My father saw and understood, and knew what was coming. But he didn’t speak of it. None of us spoke. We didn’t dare. And perhaps we didn’t have the words.
In the fall of 1960, when I was in eighth grade, I read They Knew Too Much About Flying Saucers, with its theme of enforced silence about a dreadful secret. That I believed, because I knew from experience it was true. And if the men in black were real, the flying saucers must be real also. Q.E.D. Elementary, my dear Watson.
I became a teen-age UFOlogist. I remained so for the next five years, until I left for college. By that time the unthinkable, the unsayable had happened. My mother had died. At age 46.
Gray Barker died at the end of 1984, at age 59. By that time my ties with the world of UFOlogy were tenuous, to say the least. I didn’t hear about his death until four years afterward, in a telephone conversation with an old friend from my UFOlogist days.
My friend said: “He died of AIDS.”
Here was a new dimension to the mystery of Gray Barker—a man far more enigmatic than the disks he pursued with a sort of half-sincerity, even while writing poems about how “the UFO is a bucket of shit.” By the 1980s I’d developed a sense of historical perspective, and knew it wasn’t accidental that the legend of the “Bender mystery”—the silencing of Albert K. Bender by the men in black, in the fall of 1953—took shape during the McCarthy years. But in the secret of Barker’s being gay, well known to the UFO cognoscenti, lay a clue to his personal investment in the legend he did so much to shape.
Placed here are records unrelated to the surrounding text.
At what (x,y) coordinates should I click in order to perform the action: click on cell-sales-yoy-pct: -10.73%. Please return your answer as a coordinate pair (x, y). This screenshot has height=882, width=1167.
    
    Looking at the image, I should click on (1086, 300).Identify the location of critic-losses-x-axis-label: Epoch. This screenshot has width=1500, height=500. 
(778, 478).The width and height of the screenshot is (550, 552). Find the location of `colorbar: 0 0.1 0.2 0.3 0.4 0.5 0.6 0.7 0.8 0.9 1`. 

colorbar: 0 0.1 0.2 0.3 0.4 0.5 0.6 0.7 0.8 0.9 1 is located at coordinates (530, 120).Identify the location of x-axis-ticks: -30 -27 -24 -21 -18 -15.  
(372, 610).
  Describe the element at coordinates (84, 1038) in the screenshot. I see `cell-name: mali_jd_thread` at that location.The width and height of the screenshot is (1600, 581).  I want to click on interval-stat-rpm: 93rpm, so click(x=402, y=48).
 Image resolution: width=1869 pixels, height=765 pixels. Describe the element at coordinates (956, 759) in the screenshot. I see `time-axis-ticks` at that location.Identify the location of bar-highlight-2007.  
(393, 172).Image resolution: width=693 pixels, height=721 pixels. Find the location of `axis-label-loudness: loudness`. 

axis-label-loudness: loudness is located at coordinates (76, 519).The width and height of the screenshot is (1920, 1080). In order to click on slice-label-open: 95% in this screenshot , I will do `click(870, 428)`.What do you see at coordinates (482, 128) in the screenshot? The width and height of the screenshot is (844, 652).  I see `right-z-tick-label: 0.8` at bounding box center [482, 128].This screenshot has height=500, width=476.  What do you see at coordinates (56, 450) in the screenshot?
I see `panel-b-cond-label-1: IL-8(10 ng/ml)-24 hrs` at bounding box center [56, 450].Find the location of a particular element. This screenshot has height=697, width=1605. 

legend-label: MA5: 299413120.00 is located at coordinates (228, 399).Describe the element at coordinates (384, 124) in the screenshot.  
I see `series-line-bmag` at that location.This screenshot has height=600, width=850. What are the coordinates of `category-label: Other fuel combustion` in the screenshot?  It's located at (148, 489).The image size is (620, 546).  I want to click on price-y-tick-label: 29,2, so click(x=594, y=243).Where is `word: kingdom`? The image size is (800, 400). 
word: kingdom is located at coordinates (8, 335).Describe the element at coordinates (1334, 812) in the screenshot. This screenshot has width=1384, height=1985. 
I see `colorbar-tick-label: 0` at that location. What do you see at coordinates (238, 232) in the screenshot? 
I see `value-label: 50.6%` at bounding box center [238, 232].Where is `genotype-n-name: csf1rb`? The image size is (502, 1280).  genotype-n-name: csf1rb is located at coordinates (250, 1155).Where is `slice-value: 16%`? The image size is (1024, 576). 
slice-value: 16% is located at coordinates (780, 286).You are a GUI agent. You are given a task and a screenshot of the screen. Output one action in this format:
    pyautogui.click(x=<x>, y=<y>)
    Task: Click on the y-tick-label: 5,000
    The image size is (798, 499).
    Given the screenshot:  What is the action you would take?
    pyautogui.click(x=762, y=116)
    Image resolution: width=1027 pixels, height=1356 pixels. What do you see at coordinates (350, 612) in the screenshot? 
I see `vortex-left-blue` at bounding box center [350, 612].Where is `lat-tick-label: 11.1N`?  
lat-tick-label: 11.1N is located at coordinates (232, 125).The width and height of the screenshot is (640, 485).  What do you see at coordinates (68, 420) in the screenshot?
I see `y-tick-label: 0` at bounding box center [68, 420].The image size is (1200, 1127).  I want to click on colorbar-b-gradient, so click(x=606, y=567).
They Knew Too Much About Flying Saucers, fantastic as it is, has a power and an authenticity that Barker never could reproduce in his other writings. That must be another part of the puzzle of why it so convinced me. The book was the true story of Barker himself, and his own “terrible” secret. It spoke to a young boy saddled against his will, as Barker was, with a secret very different but no less awful.
(Barker’s secret was “terrible” and “awful,” of course, not in any absolute sense but in the context of West Virginia—where Barker was born, where he spent all his life—in the middle of the last century. Today, I’d like to think, it would hardly need to be secret at all. But even as I write these words, I know I’m kidding myself, at least for most places in this country. We’ve not yet reached that stage. Maybe in another generation …)
The book spoke in disguise, in indirection, with narratives and images that seem light-years removed from their latent meaning. But speak it did—and not just to me. Apparently it reached the best-seller lists when it appeared in 1956, though I don’t imagine for very long. And here’s a minor mystery: how was it possible for a best-seller to have vanished from popular awareness only four years later? I never met anyone, who wasn’t personally engaged in UFO research, who’d ever heard of They Knew Too Much About Flying Saucers.
The three men in black, you see … the amnesia they leave behind them …
I’m only half joking. Not joking at all, as long as we’re willing to see the three men as representations of psychological processes.
And Gray Barker, their creator, managed to infuse something of the dread he must have lived with every day into the mainstream of the society that had wronged him, would have persecuted him if it had known him. That spat upon his true self. That would have made him a pariah, had he dared to live that self openly.
Amazing, isn’t it, the world of UFOs?
And the meanings you find, once you penetrate beneath their masks.
Tim Brigham says
Wow, amazing piece. I had heard Jim Moseley say Barker died of AIDS. I think Jim was always uncomfortable at accusations he and Barker were intimate (to my knowledge Jim was a ladies man but as I told him, “I don’t give a shit”).
Very touching, glad David M finally put us in touch.
David says
Thanks so much for your comment, Tim! I, too, am very glad David put us in touch.
Have you seen Bob Wilkinson’s 2009 film “Shades of Gray”? It’s a brilliant evocation of Barker, in all his contradictions. The final segment deals beautifully with his having been gay.